Records START

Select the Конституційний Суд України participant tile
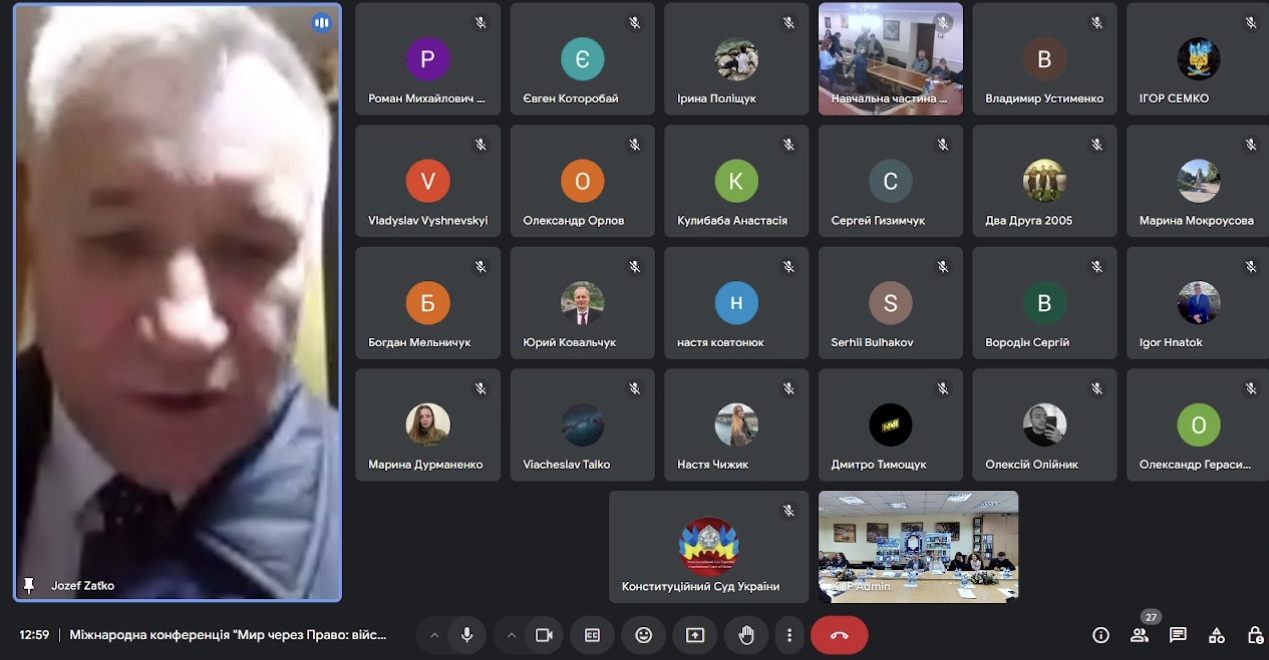Screen dimensions: 1269x660 coord(708,546)
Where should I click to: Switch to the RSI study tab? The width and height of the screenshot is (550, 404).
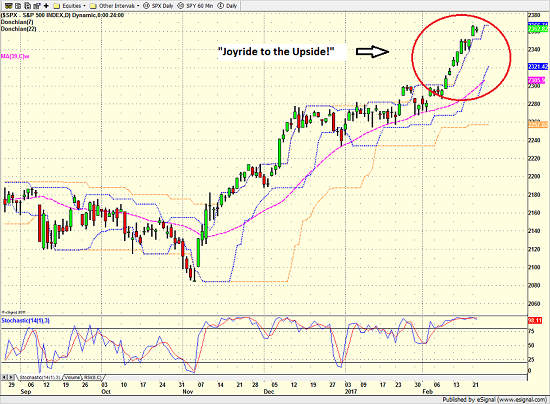click(x=92, y=377)
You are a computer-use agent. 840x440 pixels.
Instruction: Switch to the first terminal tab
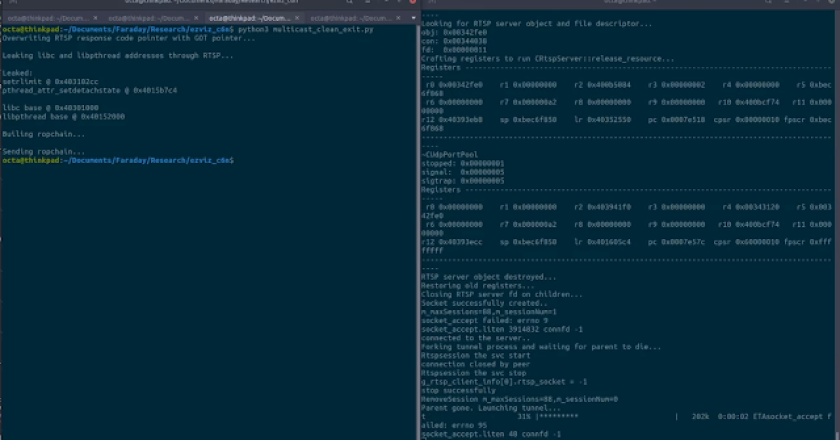pyautogui.click(x=50, y=18)
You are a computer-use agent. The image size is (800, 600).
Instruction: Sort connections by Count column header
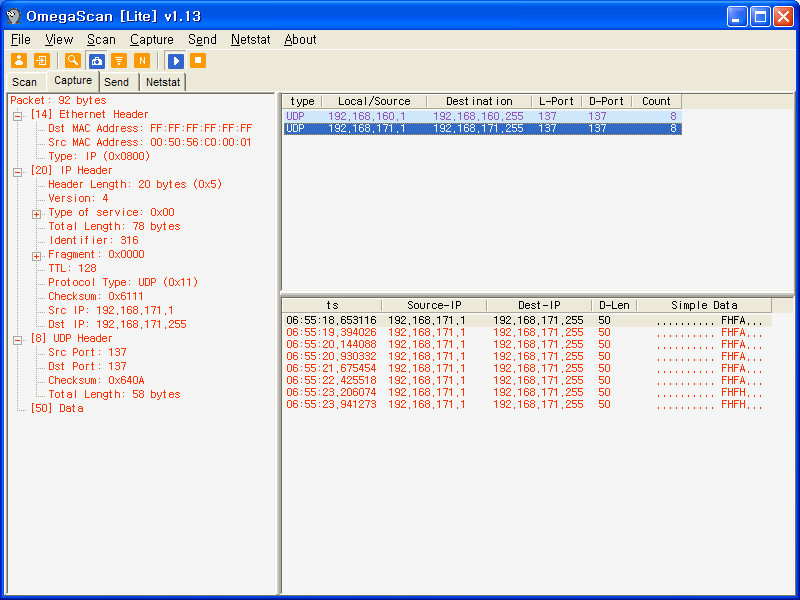coord(656,101)
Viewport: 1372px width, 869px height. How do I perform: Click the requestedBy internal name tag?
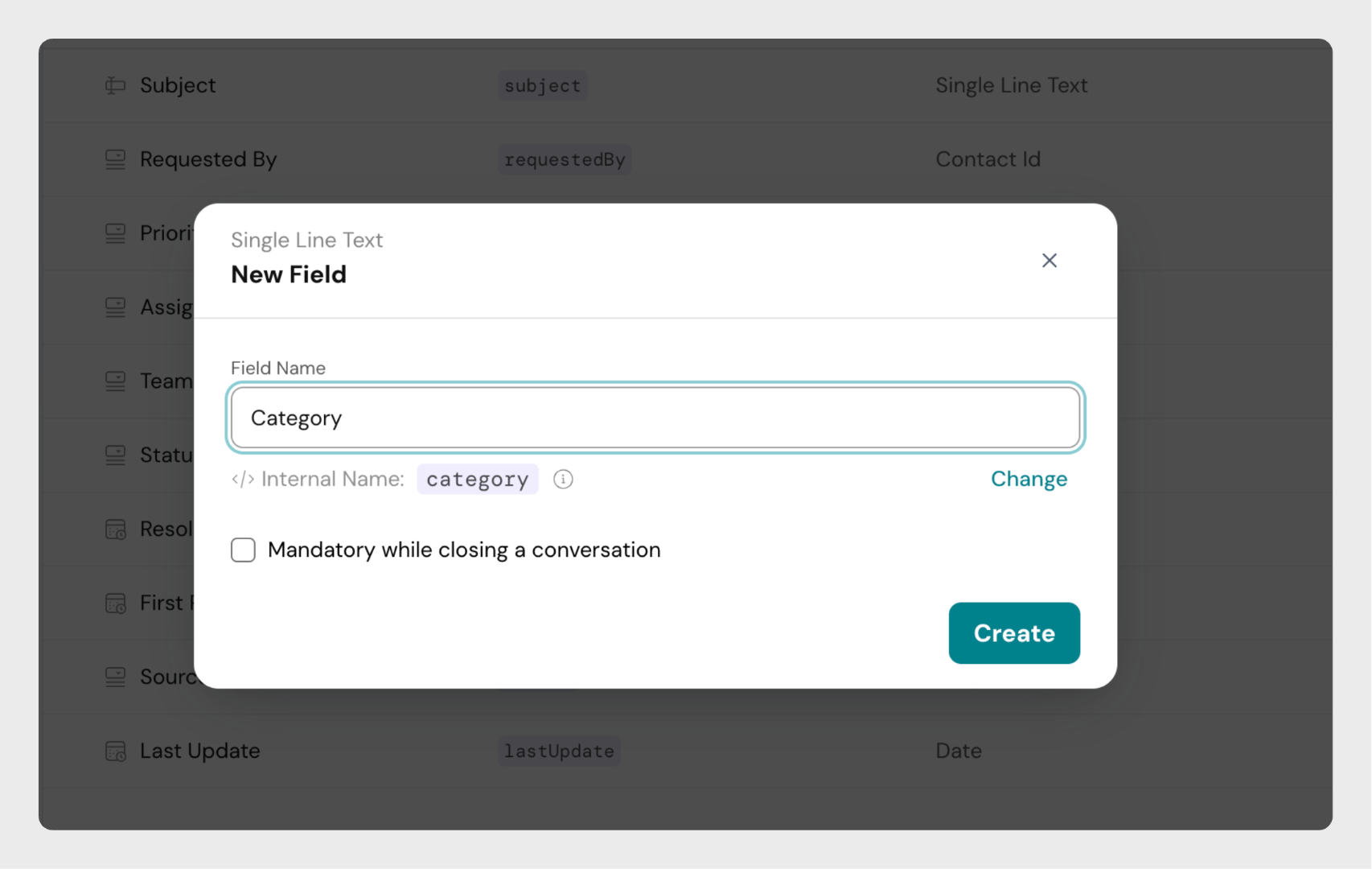point(564,159)
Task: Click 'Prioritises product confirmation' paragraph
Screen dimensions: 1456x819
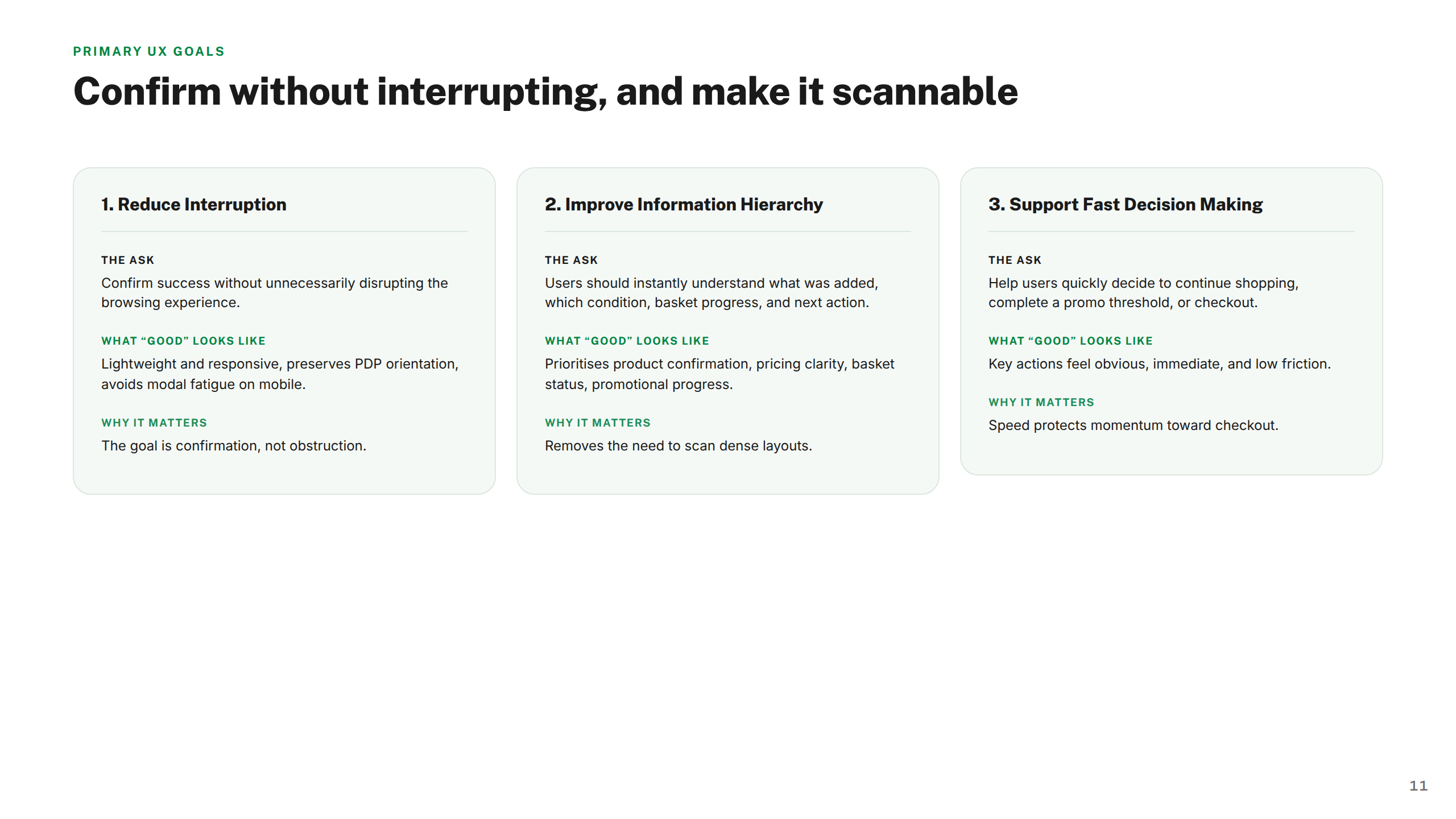Action: tap(719, 374)
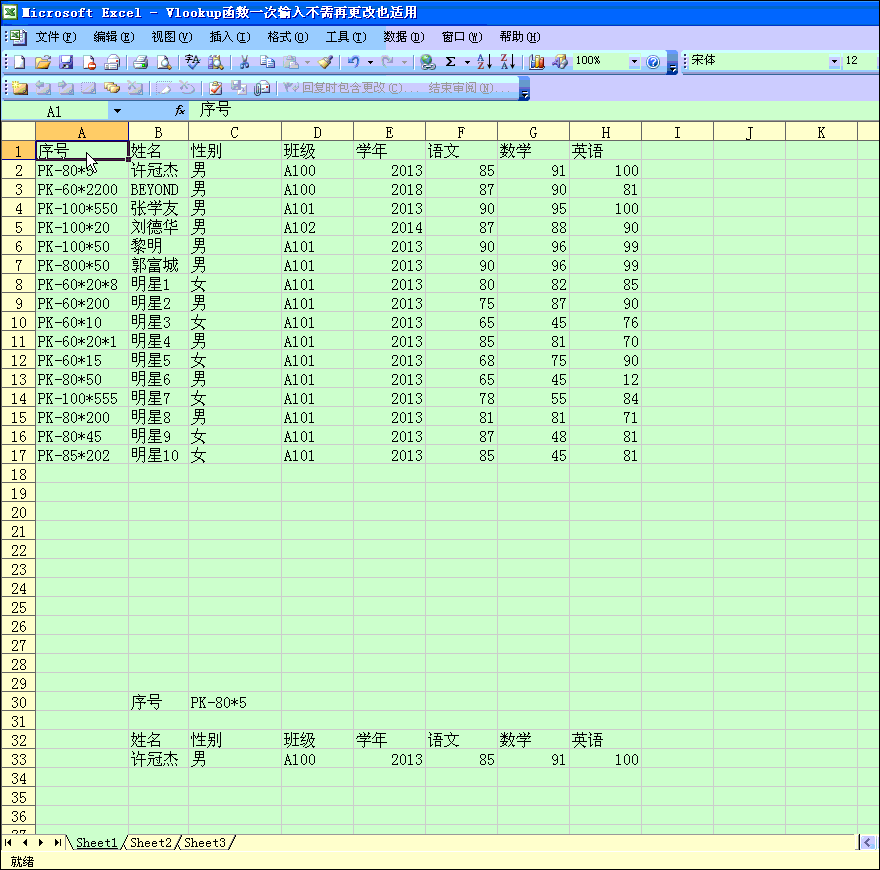
Task: Sort the selection descending
Action: pyautogui.click(x=508, y=61)
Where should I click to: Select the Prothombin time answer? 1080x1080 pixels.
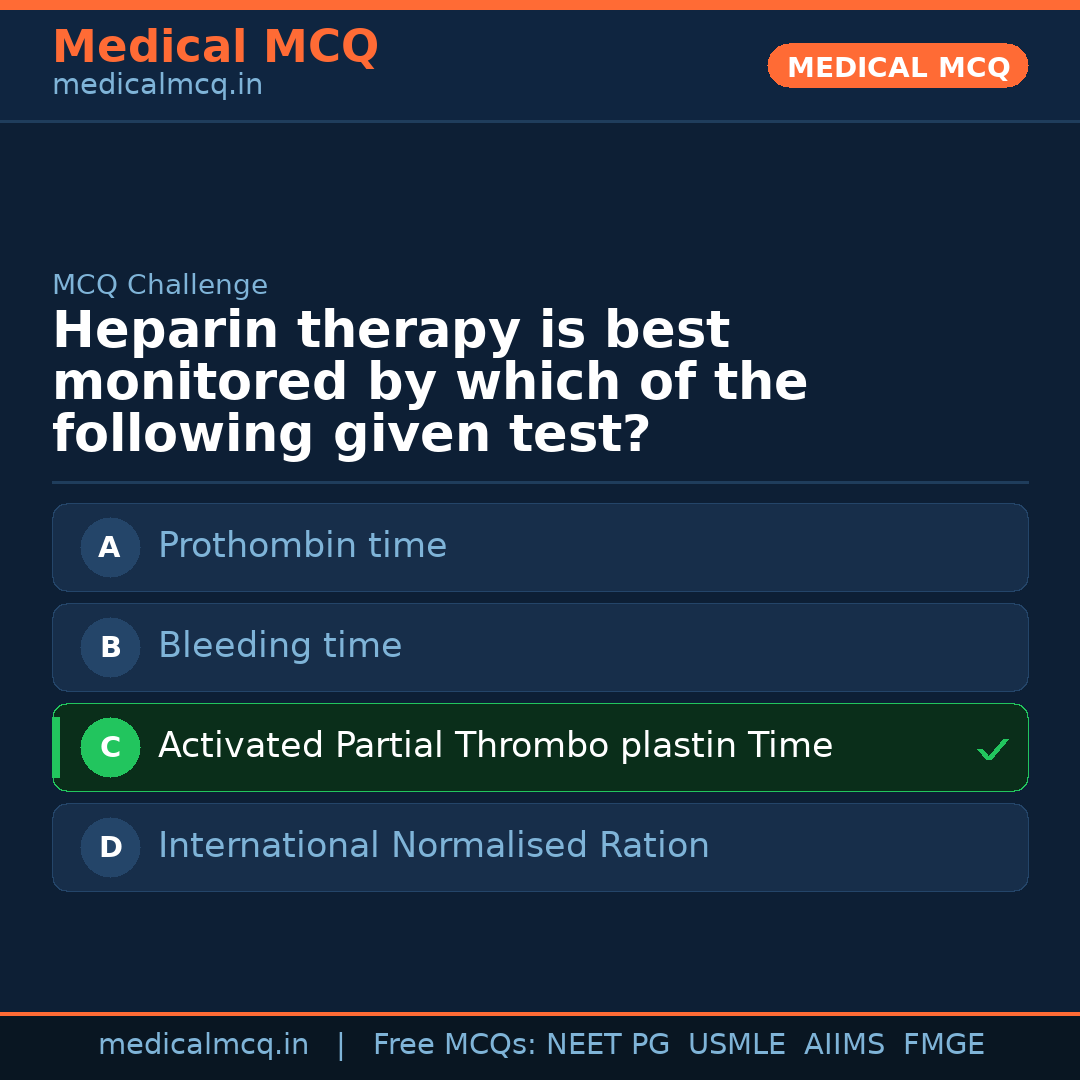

Records END

• _Problem details_
All of the entries above need to be repeated exactly, minus the pictures.

• _Reply to the task_
Select the Конституційний Суд України participant tile
Screen dimensions: 1269x660 coord(708,546)
Where should I click to: Switch to the RSI study tab? The width and height of the screenshot is (550, 404).
click(x=92, y=377)
You are a computer-use agent. 840x440 pixels.
Instruction: Switch to the first terminal tab
pyautogui.click(x=50, y=18)
You are a computer-use agent. The image size is (800, 600).
Instruction: Sort connections by Count column header
coord(656,101)
Viewport: 1372px width, 869px height. How do I perform: Click the requestedBy internal name tag?
point(564,159)
Task: Click 'Prioritises product confirmation' paragraph
Screen dimensions: 1456x819
Action: tap(719, 374)
Task: Sort the selection descending
Action: pyautogui.click(x=508, y=61)
Where should I click to: Select the Prothombin time answer? 1080x1080 pixels.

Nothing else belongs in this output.